In the hallway, she moves to the window and sees a bright light appearing out of the night sky to the south, sweeping low over the black waters of Lake Patrick as it approaches the ranch. Cole’s helicopter; she’d recognize it anywhere. She took a fateful ride in the thing a few months before, and its details are emblazoned in her memory, from its retractable runners to its leather-padded passenger compartment.
As she emerges onto the front porch, she finds Cole close to the front steps standing in a huddle with the younger security guy from last night and three black-clad men she doesn’t recognize. Cole has a new outfit on—a black T-shirt and jeans so similar to what his security guys are wearing she wouldn’t be surprised if they’re borrowed from one of them. Freshly showered, with no product in his hair, he looks startlingly boyish.
When the group sees her, they fall silent. The new security team members retreat, headed in the direction of the helicopter, which is coming in for a landing just down the dirt road.
Cole starts toward her. He doesn’t look as exhausted or dazed as he did earlier, but there’s an openness to his expression that startles her. As if he thinks they’ve shared something that makes them friends. And maybe they have.
If the story’s true.
“Are you leaving?” she asks.
“Yes.”
“And the less I know about where you’re going, the better.”
“Probably. Is he still resting?” She nods. “Good. They’ll take good care of him. They’ll take good care of both of you.”
Better care than you did, she thinks. He smiles as if he knows she’s thinking it and is grateful she didn’t say it out loud.
“I’ll be back,” he says.
When he turns for the helicopter, she calls out his name. He turns.
“Why did you tell me? About what happened to you in Colorado. Did you want me to think we were the same?”
“Oh, no. Not at all.”
“Why?”
“Because we’re not the same. You’ve never been raped. You’ve never even been beaten or held down against your will. The one time someone broke into your house, you were able to knock him to the floor in ten seconds flat. And when you were abducted by Pemberton, it was by your own design, remember? You’ve had horrible things happen to you, no doubt. But they’re not the same as what happened to me. Or Luke. Or your mother. I mean, that’s Noah’s theory, isn’t it? That Zypraxon works in you because you haven’t undergone severe physical trauma. That the emotional shock of such trauma deformed the neural pathways in all our other test subjects, and that’s why they went lycan.”
“It’s just a theory,” she says quietly.
“We’ll see. The point is, I didn’t tell you what happened to me so that you’d think we were the same, because we’re not, Charlotte. We’re not the same at all. I told you so that you’d know I see you as something other than dollar signs. Or a subject. Or a project.”
“And what do you see me as?”
“Hope.” His smile strikes her as a little too cheery and forced. The raw and vulnerable person he’d been in Luke’s room a few hours before is being covered up again, piece by icy piece.

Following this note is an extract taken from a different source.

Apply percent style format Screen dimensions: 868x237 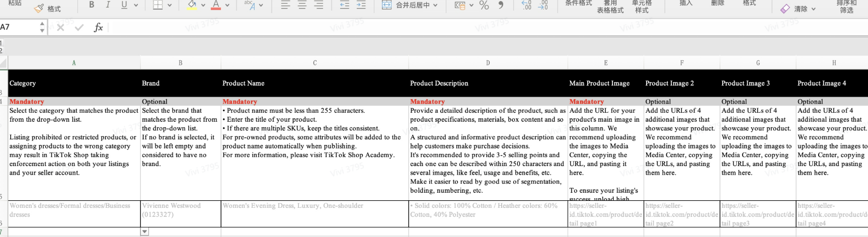click(x=484, y=5)
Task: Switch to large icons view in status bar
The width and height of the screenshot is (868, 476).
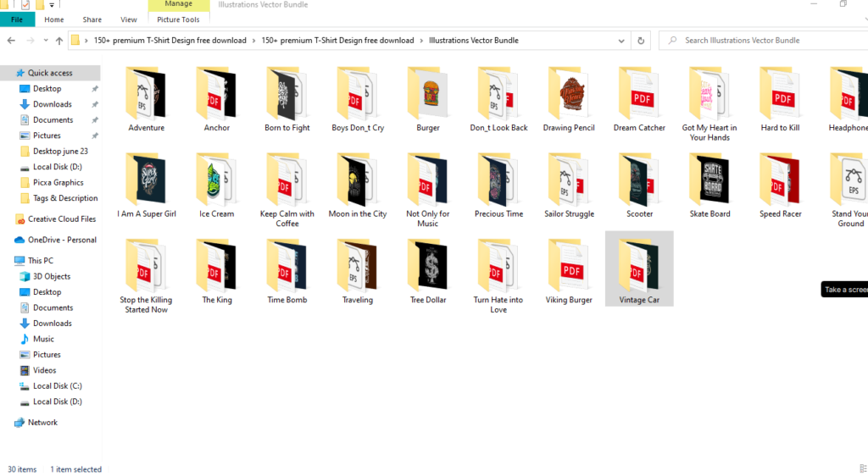Action: [861, 469]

“Did Noah know, back when he was Dylan?”
The question startles the smile off his face. “He had his suspicions that there was some . . . trauma in my past, as he put it. He knew one of my front teeth isn’t real.”
“And did he tell you that you could accept that what happened to you made you a better person without celebrating the people who’d done it to you?” Cole’s answer is in his shocked silence. “And is that how he got you to let down your guard and do things that maybe you shouldn’t have? Like swallow a strange new pill without stopping to Google it first? Or send four test subjects to die horrible deaths one after the other in some lab somewhere?”

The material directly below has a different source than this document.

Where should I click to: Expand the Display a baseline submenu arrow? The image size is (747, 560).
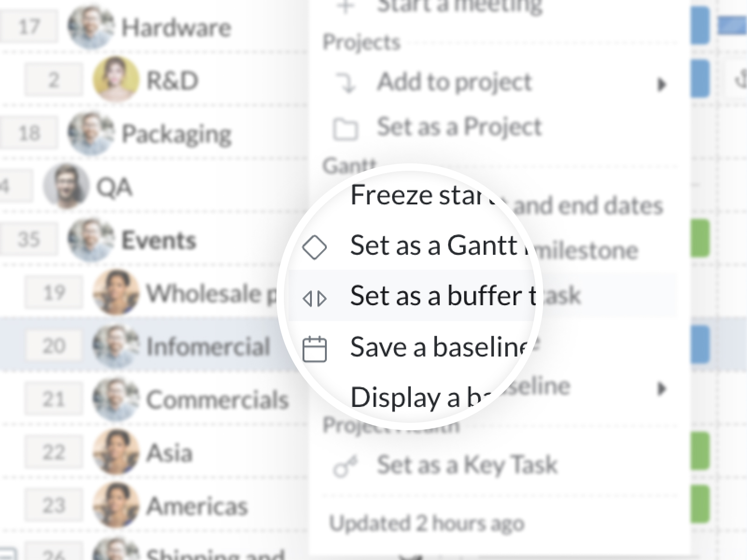(x=661, y=389)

He doesn’t answer; she doesn’t need him to.
“Then we’re the same,” she says.
“Well, then,” he says quietly. “If it makes you hate me a little less . . .”

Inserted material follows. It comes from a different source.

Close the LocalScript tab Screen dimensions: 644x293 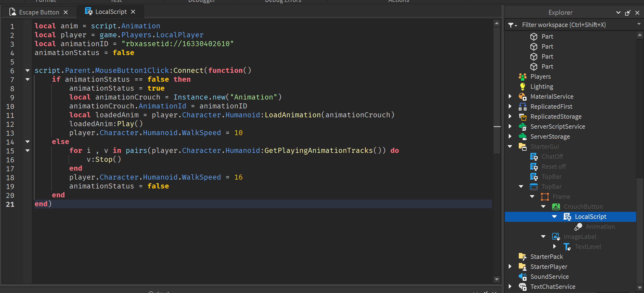click(133, 12)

She shrugs, and he laughs.
He’s turned for the helicopter when she says, “Did you ever tell your father about what happened in Colorado?”
“Yes.”
“What did he do?”
There it is again, some flash of the authentic Cole, the one she met for the first time just a few hours before. She can’t tell if he’s studying her or coming to some sort of decision. Eventually, he looks to the dirt between them, then takes a few steps toward the porch.
“I’m going to send you a package tomorrow,” he finally says quietly. “The contents will be familiar to you. And the instructions will be clear.”
“Instructions or orders?” she asks.
“Neither, really,” he says, smiling. “More like an invitation. For you and only you.”
“An invitation where?”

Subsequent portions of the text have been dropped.